CEX = centralised exchange (Coinbase, Binance). DEX = decentralised exchange (Uniswap, Curve). CEXs are easier and have deeper liquidity. DEXs let you trade without a custodian and access tokens not listed elsewhere.

CEX trade-offs

Optimised for the average user and large flows.

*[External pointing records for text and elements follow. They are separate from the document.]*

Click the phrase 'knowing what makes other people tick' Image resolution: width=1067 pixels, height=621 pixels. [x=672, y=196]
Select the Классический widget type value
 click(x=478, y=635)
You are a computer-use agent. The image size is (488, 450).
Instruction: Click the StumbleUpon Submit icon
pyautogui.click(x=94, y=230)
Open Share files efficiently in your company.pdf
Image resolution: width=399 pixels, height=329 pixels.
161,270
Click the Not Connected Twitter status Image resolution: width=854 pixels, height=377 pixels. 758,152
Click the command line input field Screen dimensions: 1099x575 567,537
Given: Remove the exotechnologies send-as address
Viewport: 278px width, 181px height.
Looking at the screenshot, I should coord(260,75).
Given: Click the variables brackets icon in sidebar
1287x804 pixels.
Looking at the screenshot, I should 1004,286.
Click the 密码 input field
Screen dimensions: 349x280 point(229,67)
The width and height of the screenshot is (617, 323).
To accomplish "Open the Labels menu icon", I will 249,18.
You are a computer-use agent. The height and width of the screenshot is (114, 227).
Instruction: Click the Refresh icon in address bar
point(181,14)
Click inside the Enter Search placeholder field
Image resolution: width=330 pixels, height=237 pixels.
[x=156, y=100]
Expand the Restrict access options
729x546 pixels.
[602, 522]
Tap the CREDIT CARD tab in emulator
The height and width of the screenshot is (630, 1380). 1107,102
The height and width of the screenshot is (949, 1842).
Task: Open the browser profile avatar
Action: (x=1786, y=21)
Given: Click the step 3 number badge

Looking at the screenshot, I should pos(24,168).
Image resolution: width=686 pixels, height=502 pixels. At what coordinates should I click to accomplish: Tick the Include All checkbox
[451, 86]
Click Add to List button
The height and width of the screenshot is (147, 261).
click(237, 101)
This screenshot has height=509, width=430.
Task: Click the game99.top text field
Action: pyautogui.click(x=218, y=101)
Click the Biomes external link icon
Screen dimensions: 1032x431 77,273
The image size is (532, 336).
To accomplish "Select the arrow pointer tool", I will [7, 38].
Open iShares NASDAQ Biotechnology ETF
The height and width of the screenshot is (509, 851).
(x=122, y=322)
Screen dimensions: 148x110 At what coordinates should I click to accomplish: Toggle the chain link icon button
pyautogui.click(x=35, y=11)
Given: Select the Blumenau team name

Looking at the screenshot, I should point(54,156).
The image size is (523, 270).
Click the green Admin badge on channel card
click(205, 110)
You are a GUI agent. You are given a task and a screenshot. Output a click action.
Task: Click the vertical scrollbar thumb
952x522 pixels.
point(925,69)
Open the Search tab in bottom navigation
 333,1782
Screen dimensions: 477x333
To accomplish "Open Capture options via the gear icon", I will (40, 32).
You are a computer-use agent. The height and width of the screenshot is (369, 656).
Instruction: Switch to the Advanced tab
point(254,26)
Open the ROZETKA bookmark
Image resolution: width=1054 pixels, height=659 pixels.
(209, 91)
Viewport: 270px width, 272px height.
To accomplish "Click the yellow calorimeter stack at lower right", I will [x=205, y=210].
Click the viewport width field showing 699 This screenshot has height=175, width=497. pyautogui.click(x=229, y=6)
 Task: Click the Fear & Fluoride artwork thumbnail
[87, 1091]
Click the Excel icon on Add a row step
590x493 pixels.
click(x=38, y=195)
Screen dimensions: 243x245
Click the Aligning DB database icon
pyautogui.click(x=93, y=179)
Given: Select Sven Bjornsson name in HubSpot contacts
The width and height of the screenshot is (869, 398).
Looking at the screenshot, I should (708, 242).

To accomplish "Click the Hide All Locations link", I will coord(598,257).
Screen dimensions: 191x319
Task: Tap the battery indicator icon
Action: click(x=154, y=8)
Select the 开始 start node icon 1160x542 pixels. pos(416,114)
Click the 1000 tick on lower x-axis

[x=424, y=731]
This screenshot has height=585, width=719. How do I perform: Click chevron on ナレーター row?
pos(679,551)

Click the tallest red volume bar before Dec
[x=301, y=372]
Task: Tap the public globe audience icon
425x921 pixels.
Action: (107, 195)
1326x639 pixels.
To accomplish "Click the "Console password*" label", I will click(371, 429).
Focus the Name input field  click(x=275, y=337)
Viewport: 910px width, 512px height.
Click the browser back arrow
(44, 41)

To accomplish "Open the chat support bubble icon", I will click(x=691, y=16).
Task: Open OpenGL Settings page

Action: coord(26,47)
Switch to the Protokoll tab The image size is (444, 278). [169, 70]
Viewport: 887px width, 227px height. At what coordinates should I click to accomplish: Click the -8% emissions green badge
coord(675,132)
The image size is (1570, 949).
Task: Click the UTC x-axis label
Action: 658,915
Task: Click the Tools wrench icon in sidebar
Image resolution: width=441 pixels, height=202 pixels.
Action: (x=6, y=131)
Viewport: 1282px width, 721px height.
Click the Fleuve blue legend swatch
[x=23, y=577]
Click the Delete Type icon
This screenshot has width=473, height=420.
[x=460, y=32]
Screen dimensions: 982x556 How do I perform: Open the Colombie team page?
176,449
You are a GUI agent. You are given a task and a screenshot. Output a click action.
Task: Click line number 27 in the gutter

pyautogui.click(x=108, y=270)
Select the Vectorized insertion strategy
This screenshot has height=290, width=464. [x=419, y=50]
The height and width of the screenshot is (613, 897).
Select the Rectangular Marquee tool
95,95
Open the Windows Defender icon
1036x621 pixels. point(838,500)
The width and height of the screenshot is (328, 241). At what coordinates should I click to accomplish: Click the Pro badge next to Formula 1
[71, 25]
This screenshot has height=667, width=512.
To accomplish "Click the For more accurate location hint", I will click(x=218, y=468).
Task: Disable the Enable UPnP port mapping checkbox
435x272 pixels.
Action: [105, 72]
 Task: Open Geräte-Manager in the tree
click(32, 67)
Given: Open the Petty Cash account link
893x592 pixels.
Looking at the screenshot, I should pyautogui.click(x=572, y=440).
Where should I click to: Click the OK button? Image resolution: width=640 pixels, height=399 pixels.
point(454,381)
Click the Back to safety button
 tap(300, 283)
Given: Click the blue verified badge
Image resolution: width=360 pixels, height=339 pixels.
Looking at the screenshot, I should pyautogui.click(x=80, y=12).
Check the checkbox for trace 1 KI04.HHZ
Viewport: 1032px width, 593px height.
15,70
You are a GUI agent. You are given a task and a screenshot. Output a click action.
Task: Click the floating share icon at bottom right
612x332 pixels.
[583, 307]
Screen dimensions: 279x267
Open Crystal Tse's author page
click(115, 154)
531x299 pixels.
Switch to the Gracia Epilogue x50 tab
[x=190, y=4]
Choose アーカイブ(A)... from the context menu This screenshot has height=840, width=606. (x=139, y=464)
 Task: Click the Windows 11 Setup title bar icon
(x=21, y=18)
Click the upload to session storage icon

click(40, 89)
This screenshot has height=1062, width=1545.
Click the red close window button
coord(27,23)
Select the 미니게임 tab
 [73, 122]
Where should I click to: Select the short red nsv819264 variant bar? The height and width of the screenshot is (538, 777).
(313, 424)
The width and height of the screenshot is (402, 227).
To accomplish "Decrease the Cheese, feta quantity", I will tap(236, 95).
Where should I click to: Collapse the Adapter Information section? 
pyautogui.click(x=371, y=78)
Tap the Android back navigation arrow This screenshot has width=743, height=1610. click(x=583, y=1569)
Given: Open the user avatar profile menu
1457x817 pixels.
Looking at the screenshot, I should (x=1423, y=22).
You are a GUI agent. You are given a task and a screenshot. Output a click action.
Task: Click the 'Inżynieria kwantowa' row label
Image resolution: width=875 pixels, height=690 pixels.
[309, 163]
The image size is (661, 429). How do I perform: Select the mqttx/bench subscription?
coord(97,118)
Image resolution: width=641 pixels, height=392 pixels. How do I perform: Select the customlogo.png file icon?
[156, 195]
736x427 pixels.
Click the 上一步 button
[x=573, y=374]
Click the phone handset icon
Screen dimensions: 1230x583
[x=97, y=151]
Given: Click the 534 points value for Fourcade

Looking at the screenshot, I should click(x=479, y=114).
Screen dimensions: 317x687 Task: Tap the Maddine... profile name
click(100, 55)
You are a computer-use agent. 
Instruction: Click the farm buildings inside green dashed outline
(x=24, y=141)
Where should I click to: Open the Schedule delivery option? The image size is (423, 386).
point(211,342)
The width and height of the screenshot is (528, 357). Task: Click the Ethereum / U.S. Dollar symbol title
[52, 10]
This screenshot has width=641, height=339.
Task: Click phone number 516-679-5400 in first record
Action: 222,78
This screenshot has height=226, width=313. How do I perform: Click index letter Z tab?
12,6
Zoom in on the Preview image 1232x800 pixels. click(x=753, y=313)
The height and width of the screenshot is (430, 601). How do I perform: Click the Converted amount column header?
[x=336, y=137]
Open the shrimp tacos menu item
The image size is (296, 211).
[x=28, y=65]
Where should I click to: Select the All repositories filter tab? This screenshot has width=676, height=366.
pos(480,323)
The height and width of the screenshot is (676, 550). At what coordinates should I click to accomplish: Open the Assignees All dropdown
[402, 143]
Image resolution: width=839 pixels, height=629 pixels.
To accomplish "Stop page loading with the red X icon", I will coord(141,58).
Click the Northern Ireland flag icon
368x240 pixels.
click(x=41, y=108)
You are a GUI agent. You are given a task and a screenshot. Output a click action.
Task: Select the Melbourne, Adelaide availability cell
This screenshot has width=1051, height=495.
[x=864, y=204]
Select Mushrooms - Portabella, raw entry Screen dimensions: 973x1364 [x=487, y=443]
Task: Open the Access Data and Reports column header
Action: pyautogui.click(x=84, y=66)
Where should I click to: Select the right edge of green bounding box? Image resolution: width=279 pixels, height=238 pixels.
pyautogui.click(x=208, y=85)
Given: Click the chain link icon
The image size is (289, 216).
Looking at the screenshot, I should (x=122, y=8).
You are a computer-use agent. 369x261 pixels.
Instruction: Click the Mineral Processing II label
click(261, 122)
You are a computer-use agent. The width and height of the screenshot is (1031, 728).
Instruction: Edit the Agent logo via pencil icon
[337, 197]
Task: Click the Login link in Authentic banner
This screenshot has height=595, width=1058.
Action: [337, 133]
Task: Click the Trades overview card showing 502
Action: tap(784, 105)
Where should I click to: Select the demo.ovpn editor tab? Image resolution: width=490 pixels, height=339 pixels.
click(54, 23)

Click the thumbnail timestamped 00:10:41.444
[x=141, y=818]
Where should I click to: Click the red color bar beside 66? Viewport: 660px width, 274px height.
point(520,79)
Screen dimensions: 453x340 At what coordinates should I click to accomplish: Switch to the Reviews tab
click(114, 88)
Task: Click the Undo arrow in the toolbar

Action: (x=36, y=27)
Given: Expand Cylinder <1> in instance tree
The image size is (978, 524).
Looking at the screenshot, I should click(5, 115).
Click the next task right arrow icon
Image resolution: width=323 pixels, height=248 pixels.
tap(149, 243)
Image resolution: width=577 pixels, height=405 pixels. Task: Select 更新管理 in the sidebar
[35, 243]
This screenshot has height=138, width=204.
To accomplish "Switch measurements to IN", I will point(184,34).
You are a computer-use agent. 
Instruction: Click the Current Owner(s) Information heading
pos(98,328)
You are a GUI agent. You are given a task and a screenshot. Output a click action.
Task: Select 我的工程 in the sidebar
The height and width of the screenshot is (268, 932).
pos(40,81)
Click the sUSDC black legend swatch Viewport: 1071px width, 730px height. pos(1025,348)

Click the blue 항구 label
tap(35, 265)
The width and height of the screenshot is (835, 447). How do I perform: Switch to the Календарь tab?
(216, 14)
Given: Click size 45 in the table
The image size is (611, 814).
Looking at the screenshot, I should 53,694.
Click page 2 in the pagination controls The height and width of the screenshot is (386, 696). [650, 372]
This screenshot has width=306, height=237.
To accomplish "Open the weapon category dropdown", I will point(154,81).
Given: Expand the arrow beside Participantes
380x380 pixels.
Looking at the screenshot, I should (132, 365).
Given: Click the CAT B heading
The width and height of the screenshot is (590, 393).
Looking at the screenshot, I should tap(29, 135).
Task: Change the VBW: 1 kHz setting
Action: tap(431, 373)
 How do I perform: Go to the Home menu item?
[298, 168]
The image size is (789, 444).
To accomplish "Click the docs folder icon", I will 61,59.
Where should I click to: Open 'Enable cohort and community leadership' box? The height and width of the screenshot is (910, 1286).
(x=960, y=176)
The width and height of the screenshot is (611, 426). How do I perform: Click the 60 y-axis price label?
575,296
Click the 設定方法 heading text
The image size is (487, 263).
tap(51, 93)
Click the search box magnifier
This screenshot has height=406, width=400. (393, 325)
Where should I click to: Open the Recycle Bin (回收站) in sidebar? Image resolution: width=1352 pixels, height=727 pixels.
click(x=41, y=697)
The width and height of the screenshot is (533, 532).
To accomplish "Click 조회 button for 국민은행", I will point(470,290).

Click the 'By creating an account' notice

  • Easy onboarding — fiat deposits, simple UI
  • Deep liquidity on major pairs
  • Custodial — they hold your keys, you trust them
  • Regulated jurisdictions — KYC, withdrawal limits
  • Counterparty risk — FTX, Mt. Gox, Celsius all illustrate this

DEX trade-offs

Optimised for self-custody and access.

  • You keep your keys — your funds, your responsibility
  • Permissionless — anyone can trade, anyone can list
  • Access to long-tail tokens unavailable on CEXs
  • Gas fees per swap
  • Slippage on illiquid pools
  • Smart contract risk

AMMs

Most DEXs use Automated Market Makers. A pool of TokenA and TokenB has its price set by the ratio. Trading shifts the ratio, moving price. Deep pools = low slippage; thin pools = brutal slippage.

Worked example

USDC → ETH on Uniswap vs Coinbase

$1,000 USDC, want ETH.

  1. 1CoinbaseSign in, swap at displayed price + 0.4% fee. ETH lands in Coinbase wallet.
  2. 2UniswapConnect wallet → swap at AMM price + 0.3% pool fee + ~$5 gas. ETH lands in your wallet.
  3. 3Slippage at $1KNegligible on either — USDC/ETH is one of the deepest pools
  4. 4Slippage at $1MCoinbase has plenty of depth. Uniswap needs split across pools or DEX aggregator.
Takeaway

For small trades on major pairs, fees are comparable. CEX wins on convenience. DEX wins on access and self-custody.

Common mistakes

What to avoid

  • !Leaving large balances on CEXs long-term — 'not your keys, not your coins'
  • !Approving unlimited token spend — revoke at revoke.cash periodically
  • !Trading without checking pool liquidity
  • !Trusting random tokens just because they're listed on a DEX
Self-check

Test yourself

Q1Key risk of holding crypto on a CEX?+

Counterparty risk — the exchange holds keys and can go bankrupt, get hacked, or freeze withdrawals.

Q2How does an AMM determine prices?+

By the ratio of the two tokens in the pool — trading shifts the ratio along a deterministic curve.